The solution isn't complicated. You need a compressor that understands image-based content, set to the right compression level (High, for most scanned text documents), applied to only the pages you actually need to share.
The PdfPixels Compress PDF tool handles this in under a minute, for free, with your documents never leaving your device. If you're hitting upload limits on government portals, job applications, or professional platforms — or just tired of scanned PDFs clogging up your email — that's the place to start.
And for related PDF tasks — splitting out just the pages you need before compressing, merging several scanned files into one submission, or just learning more about how PDF compression works in general — the tools are all there and ready.
External references:
- Adobe's guide on PDF optimization — technical background on PDF optimization techniques
- Ghent Workgroup PDF standards — industry standards for PDF quality and compression
Topics
FAQFrequently Asked Questions
How do I compress a scanned PDF without losing quality?
Upload your scanned PDF to a browser-based compressor like PdfPixels and select High Compression. For black-and-white text scans, this reduces file size by 75–90% while keeping text fully readable. High compression targets the embedded page images and removes redundant data without affecting text clarity. Always check the output before submitting.
Why are scanned PDFs so much larger than regular PDFs?
Scanned PDFs store each page as a photograph (raster image) rather than as actual text data. A regular PDF with typed text stores words as tiny vector instructions (very compact). A scanned page at 300 DPI is essentially a high-resolution photograph — a single page can be 1–3MB. That's why a 10-page scanned document can easily hit 20–30MB while a 10-page text PDF might only be 200KB.
What DPI should I scan documents at to keep file sizes manageable?

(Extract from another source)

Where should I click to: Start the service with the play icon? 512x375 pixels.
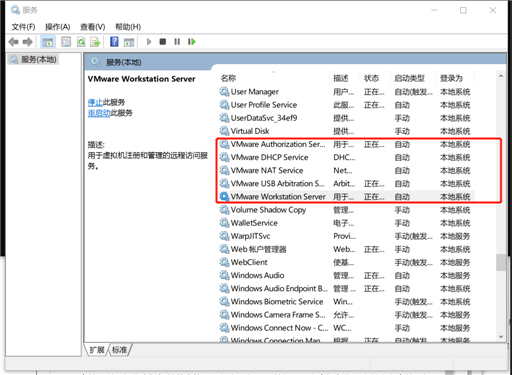(x=149, y=42)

For text-only documents (contracts, forms, letters), 150–200 DPI is sufficient and produces files roughly half the size of a 300 DPI scan with no visible quality difference for screen reading. For documents with logos or mixed content, use 200–300 DPI. Reserve 300+ DPI for documents with embedded photos or those requiring archival quality.
Will compressing a scanned PDF make the signatures unreadable?

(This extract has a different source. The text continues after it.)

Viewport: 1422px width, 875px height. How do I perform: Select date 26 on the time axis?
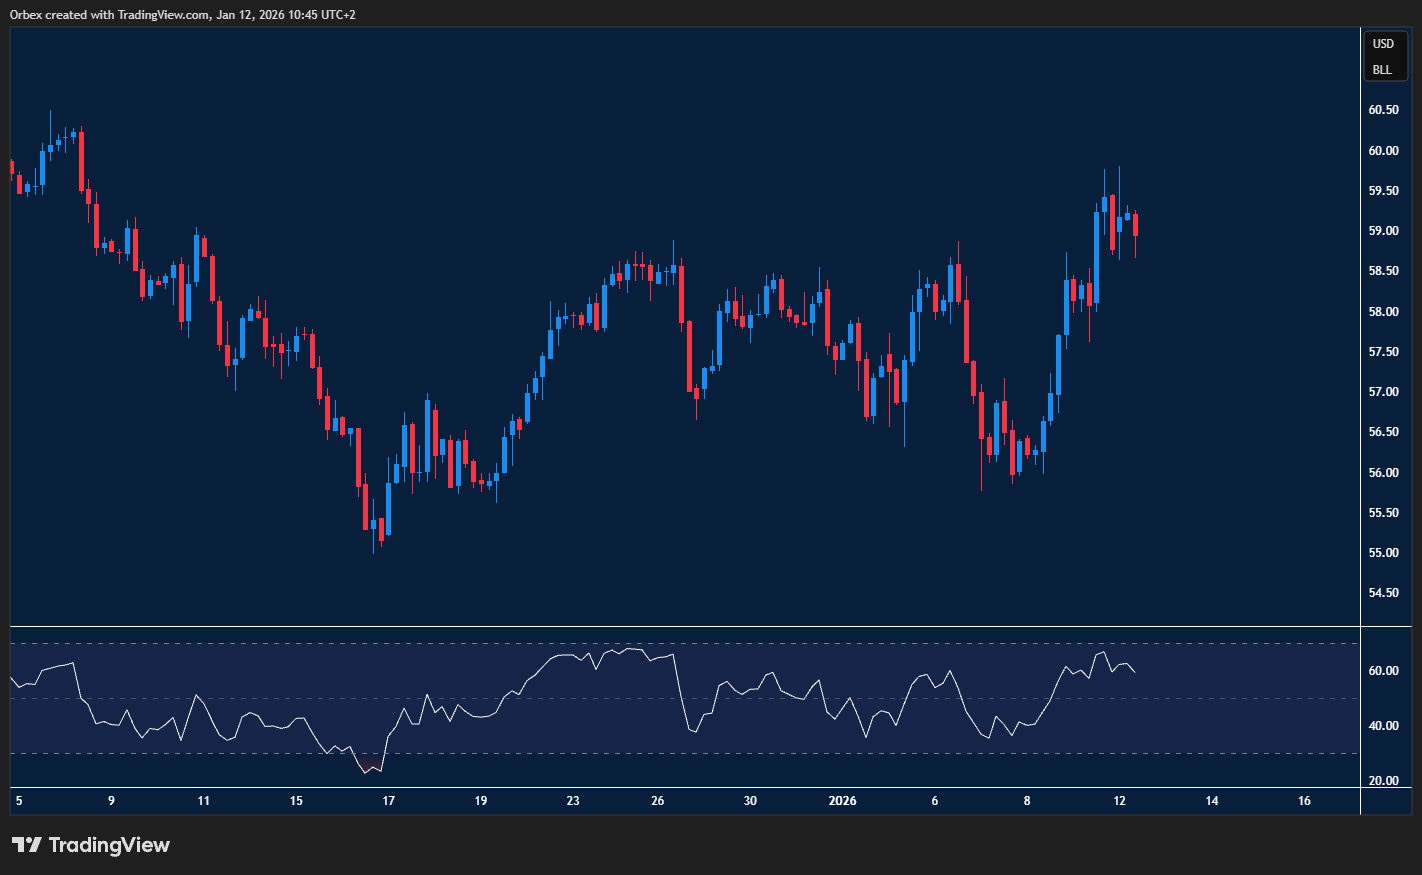(x=658, y=801)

For standard wet signatures on contrast-rich paper, High Compression keeps signatures clearly visible and legally readable in the vast majority of cases. If the signature uses very light ink or is on a textured background, test with Medium Compression first and check the output. Handwritten content is more sensitive to compression than typed text.
Can I compress a scanned PDF on my phone or mobile device?
Yes. The PdfPixels Compress PDF tool works fully in mobile browsers on both iOS and Android. Open Safari or Chrome, go to the tool, tap the upload area to select your PDF from the Files app or storage, choose High Compression, and download the result. No separate app is needed.
My scanned PDF is still too large after compression. What else can I try?
Try a two-step approach: first use the Split PDF tool to extract only the pages you need to submit (removing unnecessary pages before compression dramatically improves results), then run the smaller extract through High Compression. For very strict limits like 200KB government portal requirements, this combination usually works. Alternatively, try re-scanning the document at 150 DPI if you still have access to the physical original.